Applying Private Information Retrieval to Lightweight Bitcoin Clients

TL;DR

This paper introduces a Private Information Retrieval (PIR) based protocol for lightweight Bitcoin clients, providing deterministic privacy with acceptable bandwidth and latency, improving privacy over Bloom filter methods.

Contribution

The paper presents a novel PIR-based SPV protocol that offers fully private, efficient, and practical verification for lightweight cryptocurrency clients.

Findings

PIR protocol incurs 33.54 MB bandwidth for 100 transactions.

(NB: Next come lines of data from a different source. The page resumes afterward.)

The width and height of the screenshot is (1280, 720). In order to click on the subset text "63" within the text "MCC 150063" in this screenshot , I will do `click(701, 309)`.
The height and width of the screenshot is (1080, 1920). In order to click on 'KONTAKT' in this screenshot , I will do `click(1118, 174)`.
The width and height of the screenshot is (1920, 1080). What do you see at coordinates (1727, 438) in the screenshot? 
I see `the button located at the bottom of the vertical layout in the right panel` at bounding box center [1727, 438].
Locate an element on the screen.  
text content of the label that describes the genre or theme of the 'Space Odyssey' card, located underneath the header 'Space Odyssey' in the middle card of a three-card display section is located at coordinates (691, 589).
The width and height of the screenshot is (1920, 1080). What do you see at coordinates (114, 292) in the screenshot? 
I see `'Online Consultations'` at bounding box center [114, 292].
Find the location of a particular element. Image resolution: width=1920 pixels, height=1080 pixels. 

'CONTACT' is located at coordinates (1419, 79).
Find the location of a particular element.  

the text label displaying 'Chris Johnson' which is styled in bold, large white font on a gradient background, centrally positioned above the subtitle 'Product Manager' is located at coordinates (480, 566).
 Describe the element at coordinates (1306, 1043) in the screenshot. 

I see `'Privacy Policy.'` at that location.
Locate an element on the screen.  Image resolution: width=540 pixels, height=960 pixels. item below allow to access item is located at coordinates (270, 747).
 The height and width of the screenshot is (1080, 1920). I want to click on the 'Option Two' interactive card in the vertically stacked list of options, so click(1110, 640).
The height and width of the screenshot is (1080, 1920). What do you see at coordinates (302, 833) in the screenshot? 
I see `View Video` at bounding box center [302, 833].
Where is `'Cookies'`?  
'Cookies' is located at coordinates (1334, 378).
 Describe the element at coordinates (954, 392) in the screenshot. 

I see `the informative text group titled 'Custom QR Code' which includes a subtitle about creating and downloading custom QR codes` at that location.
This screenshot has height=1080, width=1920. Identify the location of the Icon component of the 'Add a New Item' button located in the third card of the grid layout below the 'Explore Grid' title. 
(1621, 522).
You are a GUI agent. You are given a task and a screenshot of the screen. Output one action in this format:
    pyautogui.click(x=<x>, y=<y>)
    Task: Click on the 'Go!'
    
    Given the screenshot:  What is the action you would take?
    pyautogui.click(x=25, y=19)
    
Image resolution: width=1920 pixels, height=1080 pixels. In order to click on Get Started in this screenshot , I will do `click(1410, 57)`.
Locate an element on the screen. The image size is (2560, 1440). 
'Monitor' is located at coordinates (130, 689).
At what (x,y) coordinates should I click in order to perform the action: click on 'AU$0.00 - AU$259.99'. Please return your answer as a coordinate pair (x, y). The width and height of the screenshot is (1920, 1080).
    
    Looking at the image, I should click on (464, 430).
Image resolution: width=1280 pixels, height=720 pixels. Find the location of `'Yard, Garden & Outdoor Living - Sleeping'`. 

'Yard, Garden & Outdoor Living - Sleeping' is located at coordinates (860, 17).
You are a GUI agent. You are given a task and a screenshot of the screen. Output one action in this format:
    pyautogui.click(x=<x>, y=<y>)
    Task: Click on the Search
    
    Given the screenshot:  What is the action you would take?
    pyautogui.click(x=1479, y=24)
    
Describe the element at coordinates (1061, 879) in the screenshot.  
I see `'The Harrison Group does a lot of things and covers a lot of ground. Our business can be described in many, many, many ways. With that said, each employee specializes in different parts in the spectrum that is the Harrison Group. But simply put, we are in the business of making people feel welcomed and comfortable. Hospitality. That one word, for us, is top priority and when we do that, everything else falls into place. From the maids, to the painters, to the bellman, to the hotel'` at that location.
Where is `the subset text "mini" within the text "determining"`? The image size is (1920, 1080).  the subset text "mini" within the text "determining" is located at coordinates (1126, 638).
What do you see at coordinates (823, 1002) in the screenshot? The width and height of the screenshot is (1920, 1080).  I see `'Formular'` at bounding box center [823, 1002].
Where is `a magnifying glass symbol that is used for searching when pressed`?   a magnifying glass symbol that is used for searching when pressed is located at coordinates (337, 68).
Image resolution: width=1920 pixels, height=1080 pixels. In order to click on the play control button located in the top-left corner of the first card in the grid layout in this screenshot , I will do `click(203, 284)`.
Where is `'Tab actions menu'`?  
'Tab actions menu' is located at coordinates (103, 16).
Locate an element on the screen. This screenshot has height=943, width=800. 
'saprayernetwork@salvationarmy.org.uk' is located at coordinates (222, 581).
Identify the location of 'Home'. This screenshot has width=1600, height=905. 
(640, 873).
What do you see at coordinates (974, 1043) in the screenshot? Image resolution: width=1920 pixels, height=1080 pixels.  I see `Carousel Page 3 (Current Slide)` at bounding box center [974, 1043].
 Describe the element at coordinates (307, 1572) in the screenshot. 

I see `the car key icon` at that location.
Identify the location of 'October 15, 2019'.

Latency for PIR protocol is approximately 4.8 minutes.

Compared to Bloom filters, PIR provides deterministic privacy with modest overhead.

Abstract

Lightweight Bitcoin clients execute a Simple Payment Verification (SPV) protocol to verify the validity of transactions related to a particular user. Currently, lightweight clients use Bloom filters to significantly reduce the amount of bandwidth required to validate a particular transaction. This is despite the fact that research has shown that Bloom filters are insufficient at preserving the privacy of clients' queries. In this paper we describe our design of an SPV protocol that leverages Private Information Retrieval (PIR) to create fully private and performant queries. We show that our protocol has a low bandwidth and latency cost; properties that make our protocol a viable alternative for lightweight Bitcoin clients and other cryptocurrencies with a similar SPV model. In contract to Bloom filters, our PIR-based approach offers deterministic privacy to the user. Among our results, we show that in the worst case, clients who would like to verify 100 transactions occurring in the past week incurs a bandwidth cost of 33.54 MB with an associated latency of approximately 4.8 minutes, when using our protocol. The same query executed using the Bloom-filter-based SPV protocol incurs a bandwidth cost of 12.85 MB; this is a modest overhead considering the privacy guarantees it provides.